Only the lines from the one containing "Task: Click the" through the end of the entries are to be copied, exactly and without pictures, please.

[Pixel coordinate grounding data]
┄┄┄┄┄┄

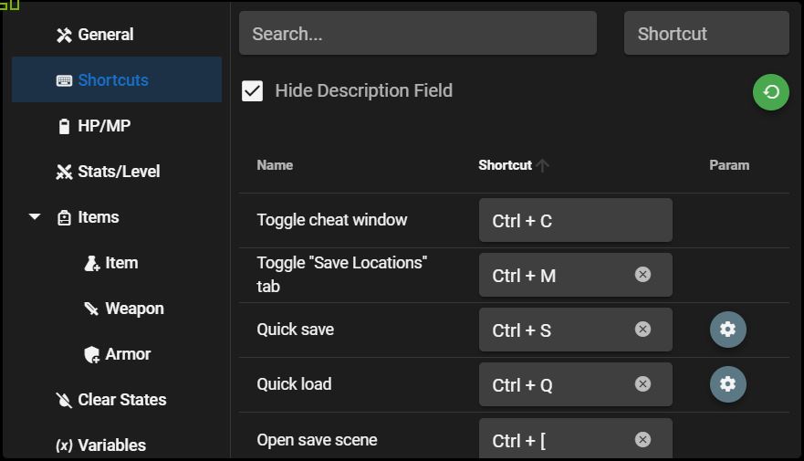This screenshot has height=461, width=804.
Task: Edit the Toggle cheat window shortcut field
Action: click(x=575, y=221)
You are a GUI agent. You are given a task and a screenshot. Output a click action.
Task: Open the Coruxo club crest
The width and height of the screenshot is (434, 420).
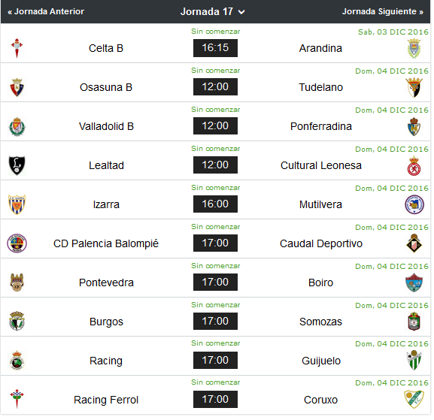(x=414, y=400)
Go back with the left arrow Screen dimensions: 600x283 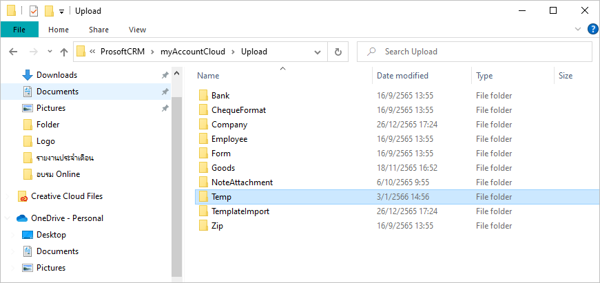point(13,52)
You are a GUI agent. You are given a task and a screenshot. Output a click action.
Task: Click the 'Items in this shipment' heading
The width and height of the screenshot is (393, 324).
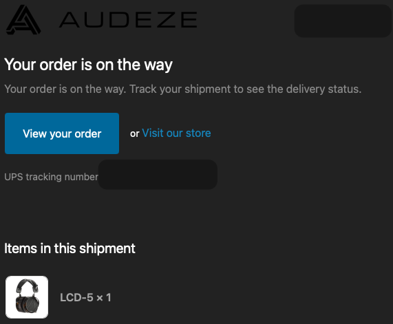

┄┄┄┄┄┄

COMPLETED TASK:
Task: Click the 'Items in this shipment' heading
The width and height of the screenshot is (393, 324).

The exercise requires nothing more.